■ ESTRATTO
>>>>
Alla fine a Milano si è verificato quello che si temeva quando si è affacciato per la prima volta nel mondo il virus nato in Cina: la chiusura dei negozi gestiti dalla comunità cinese più popolosa della città nel quartiere che ruota attorno a Paolo Sarpi, meglio noto come Chinatown. La causa temuta all’inizio però, ovvero discriminazione e boicottaggio dei negozi da parte degli italiani, non si è verificata. Il motivo è un altro.
CHINATOWN OFF-LIMITS: la comunità cinese ha abbassato le serrande
I cinesi di Milano si sono messi in auto-isolamento
La tempesta conseguente al “Coronavirus” sembrava non potesse intaccare la vitalità di una città come Milano e il laborioso quartiere di Chinatown con le sue numerose attività commerciali: ristoranti, lavanderie, bar, negozi di ogni genere che servono tutti gli abitanti della zona e non solo.
<<<<
■ CONTENUTO DEL DATASET
>>>>
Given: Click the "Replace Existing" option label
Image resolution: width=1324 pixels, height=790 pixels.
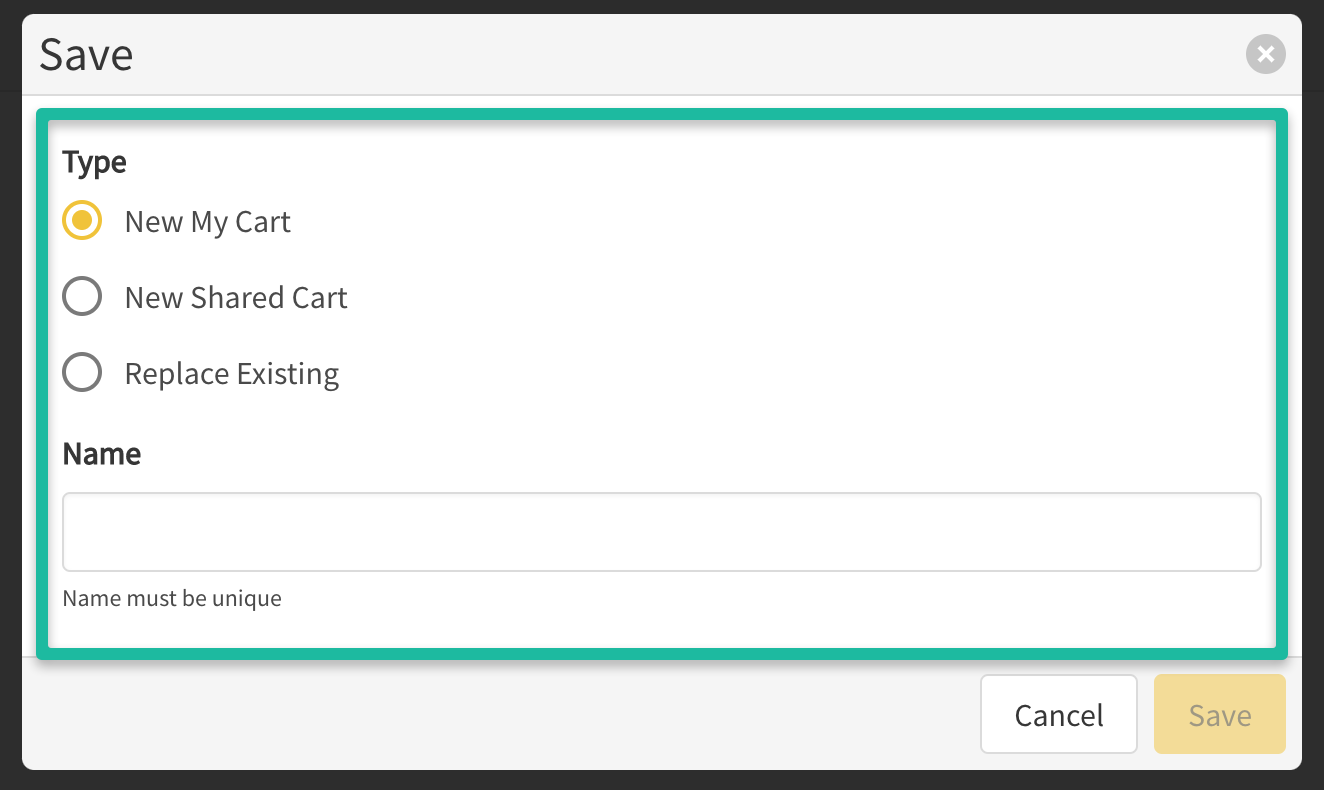Looking at the screenshot, I should [x=231, y=373].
<<<<
■ COMPITI
**A)** Rispondi a queste domande sull'articolo su Chinatown a Milano, una risposta per riga:
(i) Attorno a quale nome ruota il quartiere noto come Chinatown?
(ii) Quale causa si temeva all'inizio per la chiusura dei negozi?
(iii) Quali attività commerciali del quartiere vengono elencate?
**B)** Stabilisci se ciascuna affermazione concorda con l'articolo su Chinatown a Milano. Rispondi sì o no e cita le parole decisive del testo.
(i) Gli italiani hanno boicottato i negozi della comunità cinese.
(ii) I cinesi di Milano si sono messi in auto-isolamento.
(iii) Il virus è nato in Cina.
**C)** Prosegui l'articolo su Chinatown a Milano a partire dalla sua ultima frase.
I dati costituiscono materiale distinto dall'articolo.

■ SOLUZIONI
**A)**
(i) Paolo Sarpi.
(ii) La discriminazione e il boicottaggio dei negozi da parte degli italiani.
(iii) Ristoranti, lavanderie, bar e negozi di ogni genere.

**B)**
(i) No: "La causa temuta all’inizio però, ovvero discriminazione e boicottaggio dei negozi da parte degli italiani, non si è verificata."
(ii) Sì: "I cinesi di Milano si sono messi in auto-isolamento"
(iii) Sì: "il virus nato in Cina"

**C)**
Prima l’assessore al commercio Tajani, poi il Sindaco Sala, infine il presidente lombardo Fontana, avevano simbolicamente supportato la comunità cinese facendosi immortalare mentre erano intenti a mangiare ravioli, noodles e altre prelibatezze culinarie asiatiche. L’obbiettivo era veicolare un messaggio di positività e invitare i milanesi a frequentare senza paura le attività del quartiere, nonostante il Governo avesse bloccato poco prima i voli provenienti dalla terra del Dragone.
Le serrande abbassate non è quindi avvenuta per mancanza di milanesi nei negozi a causa di discriminazione verso la popolazione cinese, ma al contrario è stata la stessa comunità di Paolo Sarpi, a seguito della veloce diffusione del virus in Lombardia e dell’ordinanza di chiusura e limitazione degli orari delle attività in città, che ha deciso di mettere in atto la politica più stringente possibile per arginare il virus: mettersi in isolamento volontario.